Matthew 1:18-25
(shared with the people of Friendship Church, December 19, 2004)
A theologian and counselor once told the only slightly fictionalized tale of a married couple who we’ll call Ben and Betty. Ben was a man of moral rectitude, one of those somber Christians who was offended by any levity in church and saw it as his role in life to point out everybody else’s faults. Betty was an open, friendly woman who loved her husband as much as he would let her.
One day Ben came home to find Betty in, shall we say, a compromising position with another man. People who got wind of it were certain that Ben would send Betty packing.
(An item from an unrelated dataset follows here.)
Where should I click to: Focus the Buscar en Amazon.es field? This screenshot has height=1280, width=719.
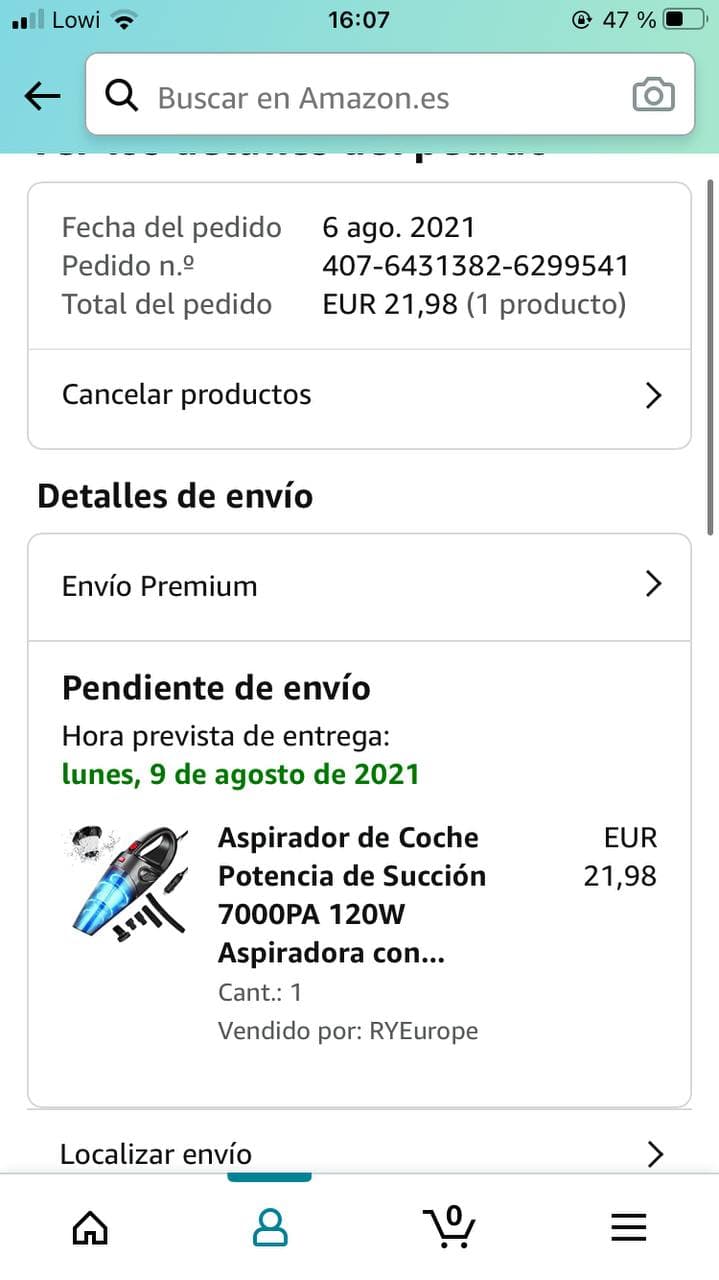point(380,98)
But out of deference to his wife’s words of repentance and the consequent obligation he felt, Ben chose to proclaim his forgiveness to her.
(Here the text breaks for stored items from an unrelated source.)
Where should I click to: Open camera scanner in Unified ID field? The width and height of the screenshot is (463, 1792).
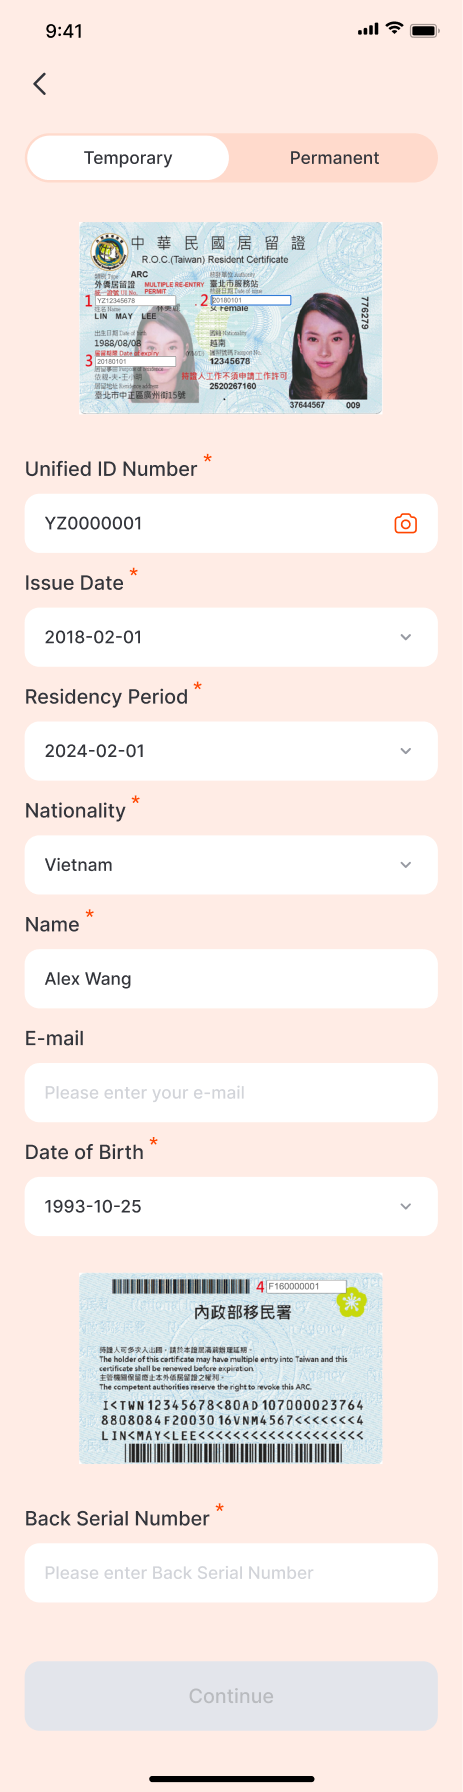pos(405,523)
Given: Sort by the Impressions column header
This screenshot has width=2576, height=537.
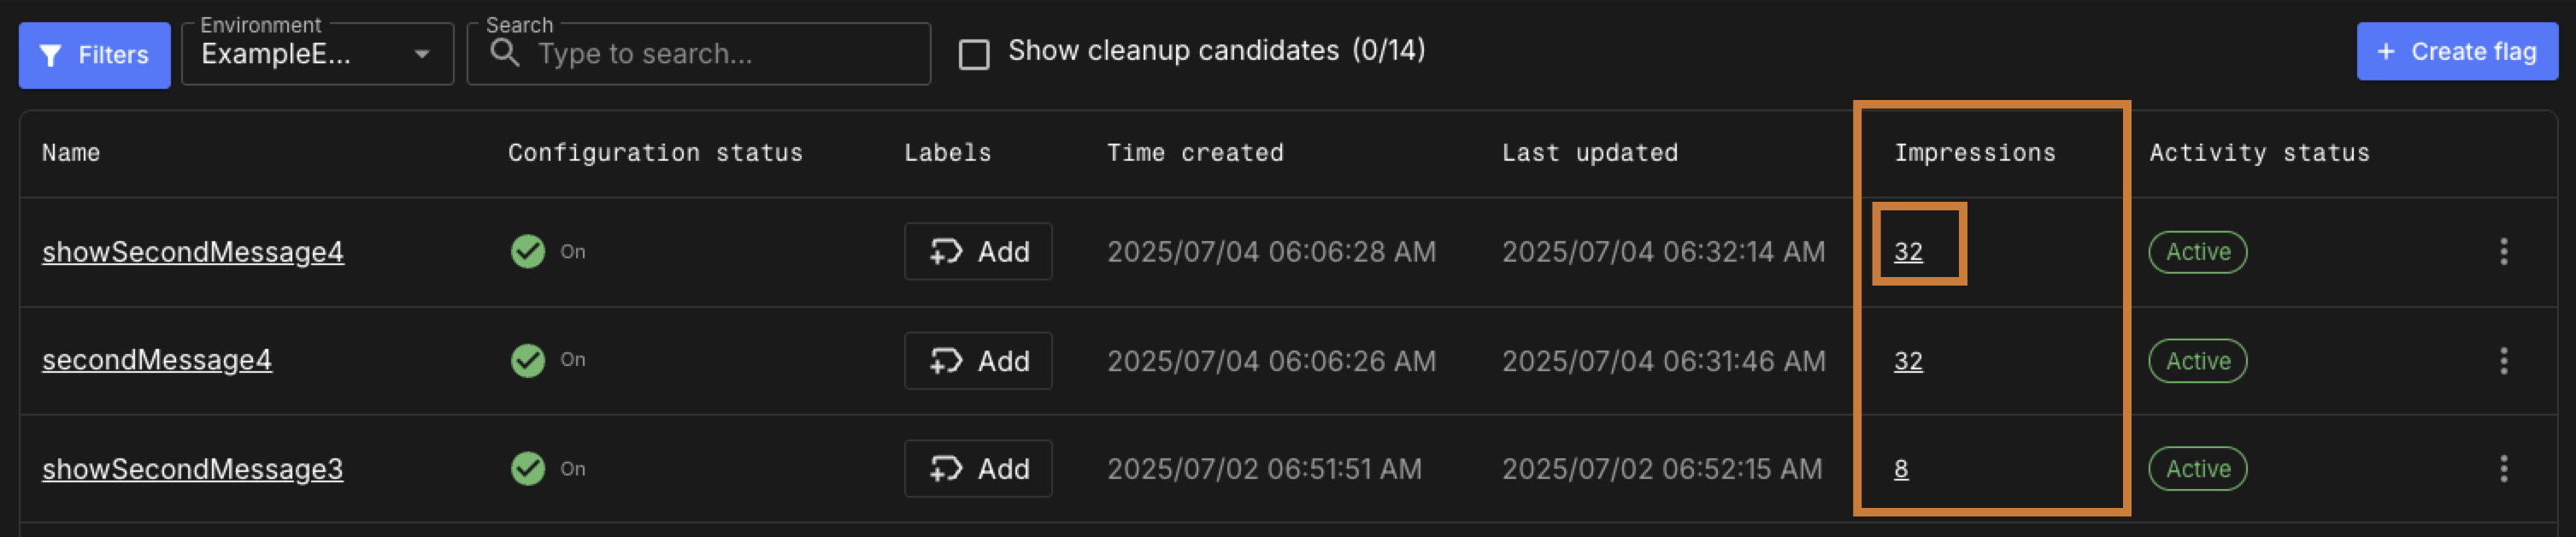Looking at the screenshot, I should pos(1974,153).
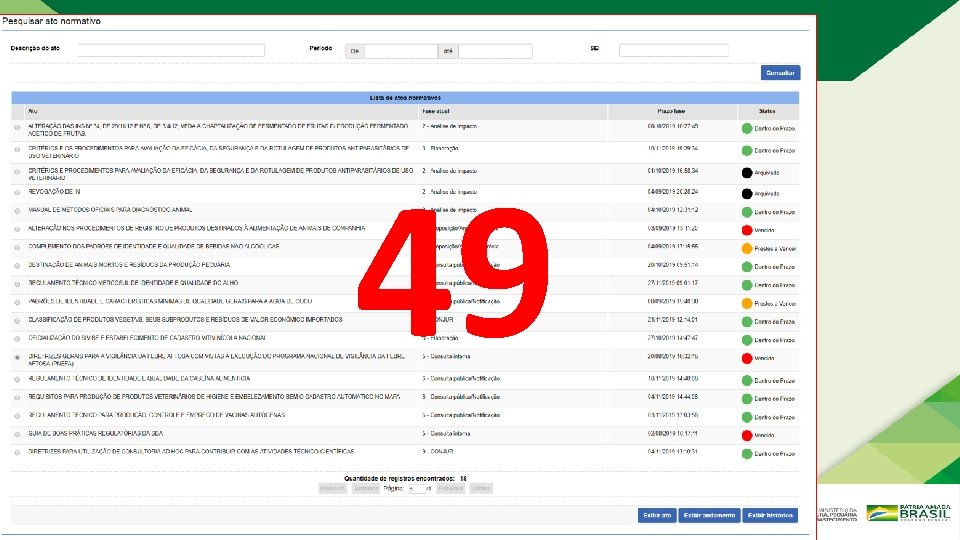Click the Próxima pagination button
Screen dimensions: 960x540
(450, 489)
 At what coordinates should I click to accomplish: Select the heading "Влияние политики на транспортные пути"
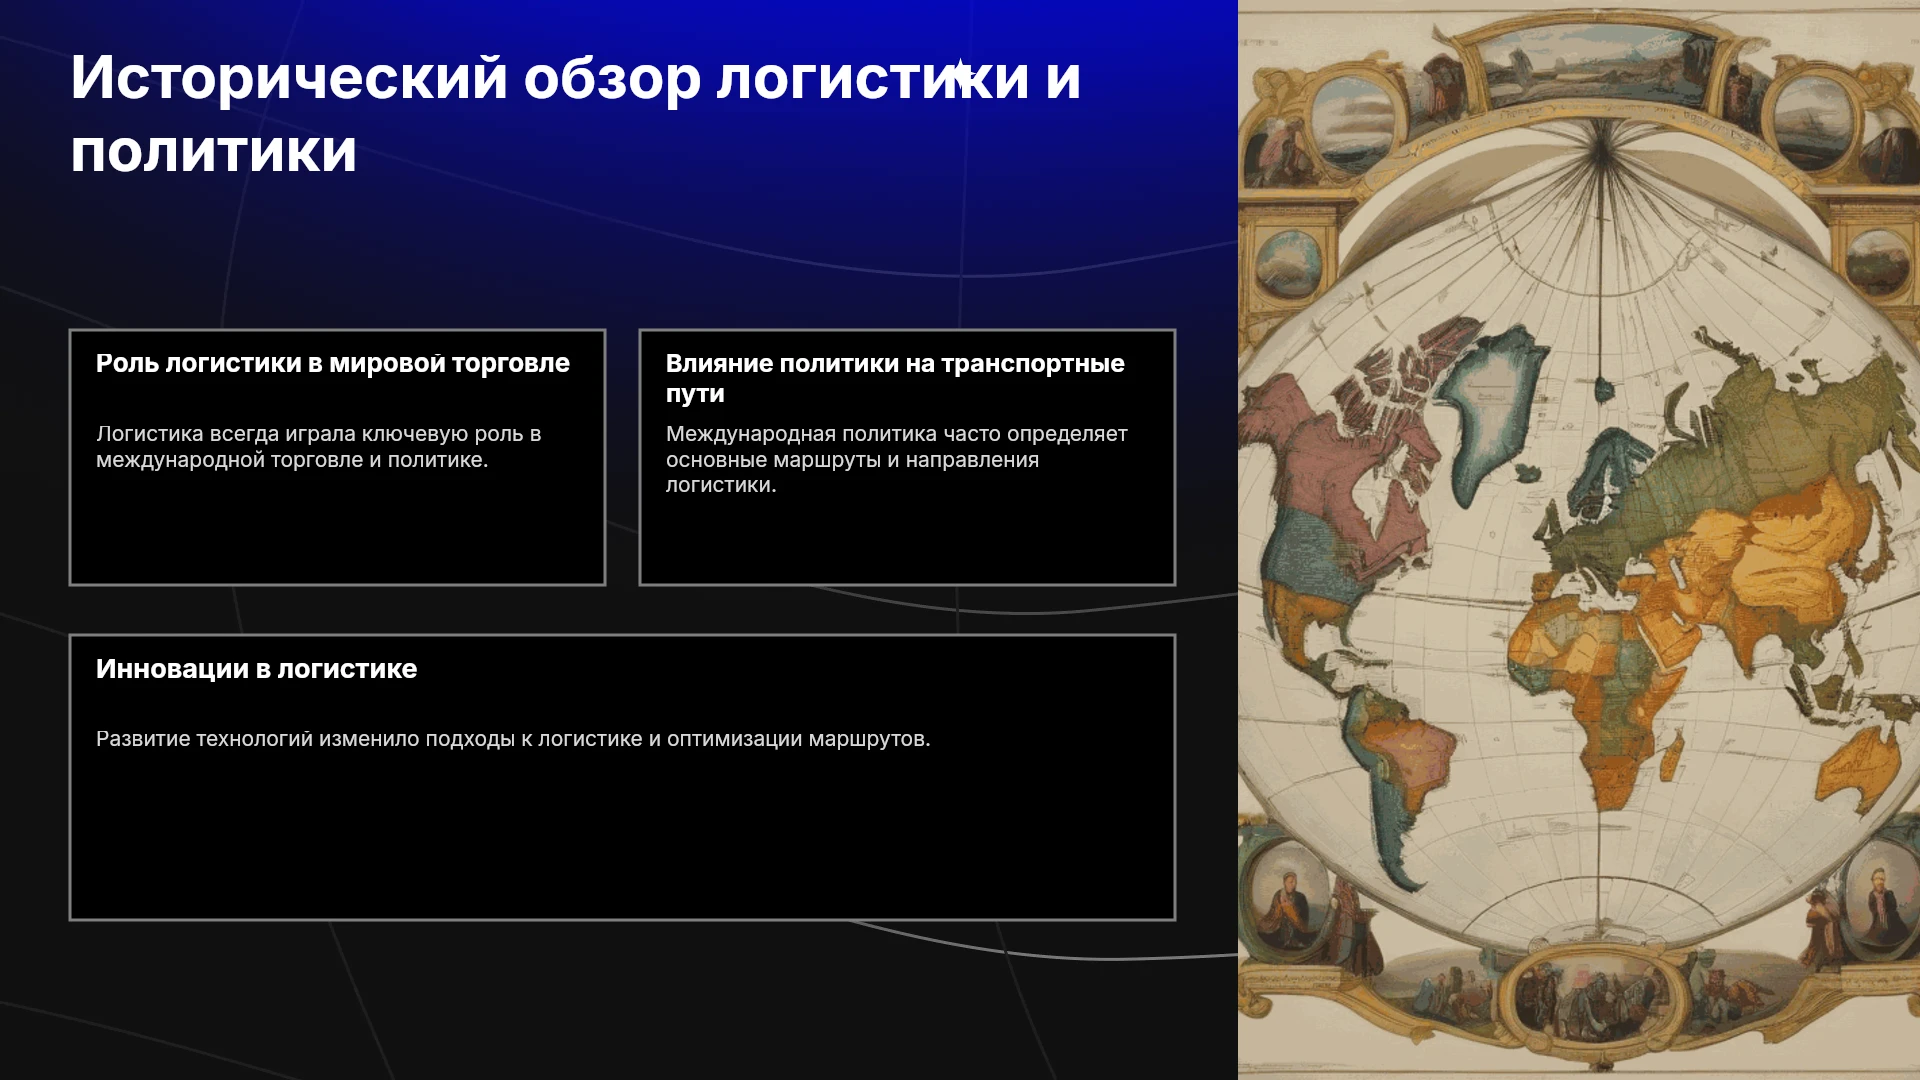coord(895,378)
Though Betty was a good wife and did her best to make their reconciliation work, Ben was eaten up with feelings of resentment, anger, and suspicion. He couldn’t contain his impulse to constantly bring up his wife’s adultery to her. The loneliness and pain felt by Betty became almost unbearable. Ben suffered too. The longer he failed to truly forgive and be reconciled to his wife, the more isolated and hateful he felt.
Finally while offering up his obligatory prayers one night, Ben sensed the still, small voice of God saying, “Stop!” Ben remembered when Jesus said that if on our way to worship, we remember that we have wronged someone, we need to be reconciled to them. Otherwise, God will not accept our prayers, no matter how righteous we may seem. This is exactly why Jesus included the petition, “Forgive us our sins as we forgive those who sin against us” in the Lord's Prayer.
Ben realized that he had put himself in the place of God, sanctimoniously withholding forgiveness from Betty. Tearfully, he went to his wife and asked for her forgiveness. That was when their relationship began again.
These Advent and Christmas seasons, do you know who gets little notice? The carpenter from Nazareth God selected to be Jesus’ earthly father, Joseph. One Presbyterian pastor wrote a few years back that when he made an inventory of the most prominent Christmas hymns in his denomination's songbooks, he found that the ox and ass in the Bethlehem stable where Jesus was born got more mention than Joseph. (I'm sure the same thing is true of our favorite Lutheran Christmas songs.) Only two of the Gospels tell us the story of the first Christmas, Matthew and Luke. Luke tells the story from the vantage point of Mary while Matthew gets at it from the viewpoint of Joseph. But even Matthew tells us precious little about Joseph. By the time Jesus became an adult and undertook His public ministry, Mary was still on the scene, but Joseph was evidently already dead, a distant and unspoken memory.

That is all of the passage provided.